Les serres en bambous une solution locale post-Chido pour les agriculteurs

Avec de nombreuses installations détruites après Chido, le lycée agricole de Coconi a fait appel aux bambous pour reconstruire trois serres dans l’urgence et relancer sa production agricole. Une solution locale, solide et moins chère qui peut donner des idées à l’agriculture mahoraise.

Au lycée agricole de Coconi, l’herbe haute recouvre les restes des serres détruites par le cyclone Chido. Sur les douze installations, seules deux sont toujours débout. A l’intérieur, les pousses de salades et d’autres légumes commencent déjà à sortir de terre.

Juste à côté, afin de relancer l’exploitation agricole du lycée, une nouvelle serre a été construite en urgence, le 3 janvier dernier, grâce à l’utilisation de bambous. Elle sera bientôt accompagnée par deux structures identiques.

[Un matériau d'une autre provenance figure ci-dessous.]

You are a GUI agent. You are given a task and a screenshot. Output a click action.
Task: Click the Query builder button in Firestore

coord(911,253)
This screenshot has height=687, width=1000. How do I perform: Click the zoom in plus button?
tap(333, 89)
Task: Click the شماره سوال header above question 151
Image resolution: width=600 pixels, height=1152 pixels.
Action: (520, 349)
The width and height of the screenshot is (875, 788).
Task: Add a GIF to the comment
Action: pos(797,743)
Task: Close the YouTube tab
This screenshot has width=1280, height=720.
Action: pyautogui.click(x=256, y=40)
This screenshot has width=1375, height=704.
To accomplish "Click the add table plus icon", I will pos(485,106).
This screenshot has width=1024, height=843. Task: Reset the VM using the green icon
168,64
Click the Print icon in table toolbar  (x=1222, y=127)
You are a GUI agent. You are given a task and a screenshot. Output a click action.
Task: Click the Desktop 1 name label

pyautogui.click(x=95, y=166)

La serre, qui couvre une surface de 60 m2 à été réalisée en 4 jours seulement par l’entreprise Lilo Bambou, spécialisée dans le traitement du bambou après récolte, les salariés de la société Agrikagna et Thibaut Fung Kwok Chine, architecte spécialisée, basée à La Réunion. Un montage éclaire bienvenu après le cyclone, qui a détruit la majorité des serres agricoles de l’île, en pleine saison des pluies.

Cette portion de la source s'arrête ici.